7. Section 24(a) of the Rights Agreement is hereby amended and restated in its entirety to read as follows:
(a) Subject to applicable laws, rules and regulations, and subject to subsection (c) below, the Company may, at its option, by action of the Board of Directors, at any time after the occurrence of a Triggering Event, exchange all or part of the then outstanding and exercisable Rights (which shall not include Rights that have become void pursuant to the provisions of Section 7(e) hereof) for Common Shares at an exchange ratio of one Common Share per Right, appropriately adjusted to reflect any stock split, stock dividend or similar transaction occurring after the date hereof (such exchange ratio being hereinafter referred to as the Ratio Of Exchange). Notwithstanding the foregoing, the Board of Directors shall not be empowered to effect such exchange at any time after any Person (other than the Company, any Subsidiary of the Company, any employee benefit plan of the Company or any such Subsidiary, or any entity holding Common Shares for or pursuant to the terms of any such plan), together with all Affiliates and Associates of such Person, becomes the Beneficial Owner of 50% or more of the Common Shares then outstanding.
8. Section 27 of the Rights Agreement is hereby amended and restated in its entirety to read as follows:
Supplements and Amendments.

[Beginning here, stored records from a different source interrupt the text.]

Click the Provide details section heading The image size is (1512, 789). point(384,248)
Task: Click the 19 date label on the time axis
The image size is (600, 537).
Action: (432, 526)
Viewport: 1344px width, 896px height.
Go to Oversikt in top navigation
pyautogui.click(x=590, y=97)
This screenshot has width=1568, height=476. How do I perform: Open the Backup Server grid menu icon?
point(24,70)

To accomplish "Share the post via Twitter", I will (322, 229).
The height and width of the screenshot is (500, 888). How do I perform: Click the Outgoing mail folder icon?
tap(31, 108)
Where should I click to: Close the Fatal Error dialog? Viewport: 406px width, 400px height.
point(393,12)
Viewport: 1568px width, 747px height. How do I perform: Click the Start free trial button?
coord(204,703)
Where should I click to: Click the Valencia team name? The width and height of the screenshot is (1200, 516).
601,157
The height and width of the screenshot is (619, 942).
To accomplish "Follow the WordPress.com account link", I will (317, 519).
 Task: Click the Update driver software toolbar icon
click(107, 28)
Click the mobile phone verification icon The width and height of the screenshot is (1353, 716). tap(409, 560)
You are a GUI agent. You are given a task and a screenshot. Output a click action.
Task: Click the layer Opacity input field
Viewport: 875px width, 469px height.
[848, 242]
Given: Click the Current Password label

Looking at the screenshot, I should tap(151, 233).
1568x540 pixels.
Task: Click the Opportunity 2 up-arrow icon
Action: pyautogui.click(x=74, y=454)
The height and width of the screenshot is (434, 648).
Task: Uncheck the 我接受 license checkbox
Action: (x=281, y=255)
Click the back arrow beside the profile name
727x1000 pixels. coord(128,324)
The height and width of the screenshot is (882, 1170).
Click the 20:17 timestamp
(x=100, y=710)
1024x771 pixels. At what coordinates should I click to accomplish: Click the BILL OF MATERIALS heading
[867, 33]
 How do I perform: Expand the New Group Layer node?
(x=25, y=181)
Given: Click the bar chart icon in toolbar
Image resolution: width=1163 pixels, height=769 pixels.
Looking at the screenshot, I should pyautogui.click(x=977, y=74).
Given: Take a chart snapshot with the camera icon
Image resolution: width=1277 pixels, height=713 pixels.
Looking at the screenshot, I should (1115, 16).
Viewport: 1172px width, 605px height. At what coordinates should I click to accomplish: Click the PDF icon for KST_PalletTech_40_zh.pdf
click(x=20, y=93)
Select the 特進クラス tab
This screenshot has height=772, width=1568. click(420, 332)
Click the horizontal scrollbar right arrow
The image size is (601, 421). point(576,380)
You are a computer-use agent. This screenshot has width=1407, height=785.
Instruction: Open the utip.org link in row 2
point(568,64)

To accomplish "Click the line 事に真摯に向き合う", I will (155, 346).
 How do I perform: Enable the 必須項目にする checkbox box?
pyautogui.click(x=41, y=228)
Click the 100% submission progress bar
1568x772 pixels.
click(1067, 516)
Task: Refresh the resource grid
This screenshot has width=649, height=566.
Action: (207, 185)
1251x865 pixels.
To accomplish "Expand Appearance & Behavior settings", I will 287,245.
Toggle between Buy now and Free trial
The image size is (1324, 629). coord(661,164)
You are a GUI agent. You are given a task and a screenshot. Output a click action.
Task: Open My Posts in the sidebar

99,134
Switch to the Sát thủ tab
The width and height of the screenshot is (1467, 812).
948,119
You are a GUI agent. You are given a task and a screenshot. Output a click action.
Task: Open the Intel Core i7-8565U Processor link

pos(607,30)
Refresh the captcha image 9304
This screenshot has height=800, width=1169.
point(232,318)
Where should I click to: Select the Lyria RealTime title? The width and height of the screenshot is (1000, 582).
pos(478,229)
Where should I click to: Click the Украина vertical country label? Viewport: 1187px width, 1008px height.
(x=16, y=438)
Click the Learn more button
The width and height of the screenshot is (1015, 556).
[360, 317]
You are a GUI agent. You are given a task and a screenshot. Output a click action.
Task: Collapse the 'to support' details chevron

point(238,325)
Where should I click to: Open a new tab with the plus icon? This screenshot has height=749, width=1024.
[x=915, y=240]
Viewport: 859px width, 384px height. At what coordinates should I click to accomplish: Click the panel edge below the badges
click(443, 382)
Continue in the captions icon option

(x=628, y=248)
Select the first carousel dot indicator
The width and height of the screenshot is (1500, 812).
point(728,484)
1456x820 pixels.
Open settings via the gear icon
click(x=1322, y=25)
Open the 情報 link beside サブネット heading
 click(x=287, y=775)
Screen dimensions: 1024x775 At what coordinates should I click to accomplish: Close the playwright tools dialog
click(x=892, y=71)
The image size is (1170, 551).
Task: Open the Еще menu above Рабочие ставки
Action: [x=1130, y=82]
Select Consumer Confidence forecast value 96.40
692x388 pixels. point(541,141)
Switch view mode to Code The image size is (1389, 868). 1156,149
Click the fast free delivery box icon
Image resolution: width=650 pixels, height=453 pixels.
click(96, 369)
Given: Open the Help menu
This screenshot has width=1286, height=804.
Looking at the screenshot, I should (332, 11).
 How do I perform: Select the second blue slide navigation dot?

Prior to the Distribution Date, the Company may supplement or amend this Agreement in any respect without the approval of any holders of Rights and the Rights Agent shall, if the Company so directs, execute such supplement or amendment. From
and after the Distribution Date, the Company and the Rights Agent may from time to time supplement or amend this Agreement without the approval of any holders of Rights in order to (i) cure any ambiguity, (ii) correct or supplement any provision contained herein which may be defective or inconsistent with any other provisions herein, (iii) shorten or lengthen any time period hereunder or (iv) to change or supplement the provisions hereunder in any manner that the Company may deem necessary or desirable and that shall not adversely affect the interests of the holders of Rights (other than an Acquiring Person or an Affiliate or Associate of an Acquiring Person); provided, this Agreement may not be supplemented or amended to lengthen, pursuant to clause (iii) of this sentence, (A) a time period relating to when the Rights may be redeemed at such time as the Rights are not then redeemable or (B) any other time period unless such lengthening is for the purpose of protecting, enhancing or clarifying the rights of, and/or the benefits to, the holders of Rights. Upon the delivery of a certificate from an appropriate officer of the Company that states that the proposed supplement or amendment is in compliance with the terms of this Section 27, the Rights Agent shall execute such supplement or amendment. Prior to the Distribution Date, the interests of the holders of Rights shall be deemed coincident with the interests of the holders of Common Shares.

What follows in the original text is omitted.